As a parent, you are in a powerful and unique position to decide how your child eats every day. You also have the power to role model healthy behavior and attitudes around eating, body image, and lifestyle choices.
The brain and body work best when blood sugar levels remain steady throughout the day. Eliminating highs and lows in blood sugar levels can help eliminate ups and downs in your child’s mood and energy levels. The best way to do this is for your child to eat a diet rich in whole foods such as vegetables, fruit and whole grains. Limit fruit juice, which typically has high sugar content, to one serving per day.
When your kids are hungry between meals, give them healthy snacks such as yogurt and fresh fruit, cut-up fruits and vegetables, or whole wheat crackers and cheese. One to three healthy snacks a day are okay for kids.
As a family, establish a pattern of three meals a day. Do not skip meals, especially breakfast, which can lead to overeating later in the day. To avoid eating too much, encourage kids to eat slowly, without distractions like homework, TV and toys.
Try to eat most meals at home because restaurant meals or fast foods are often calorie-laden with overly generous portions. Pizza or French Fries should be an occasional treat, not part of your children’s weekly diet.

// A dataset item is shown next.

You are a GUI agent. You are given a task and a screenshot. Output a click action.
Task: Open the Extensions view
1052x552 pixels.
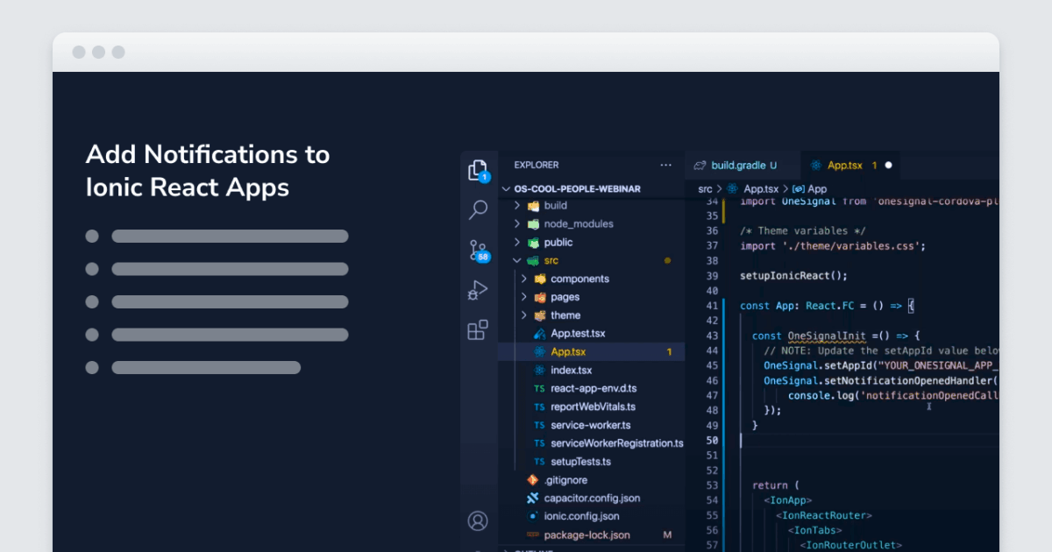coord(479,329)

This summer, take your kids shopping at a local Farmers Market, like the one open Saturday mornings in downtown Aitkin. This is a fun activity where you can do some hands-on teaching about healthy, fresh food and give kids a chance to make their own food choices.
Consider involving your children in preparing nutritious meals. This will help them continue healthy eating habits as they grow into adults.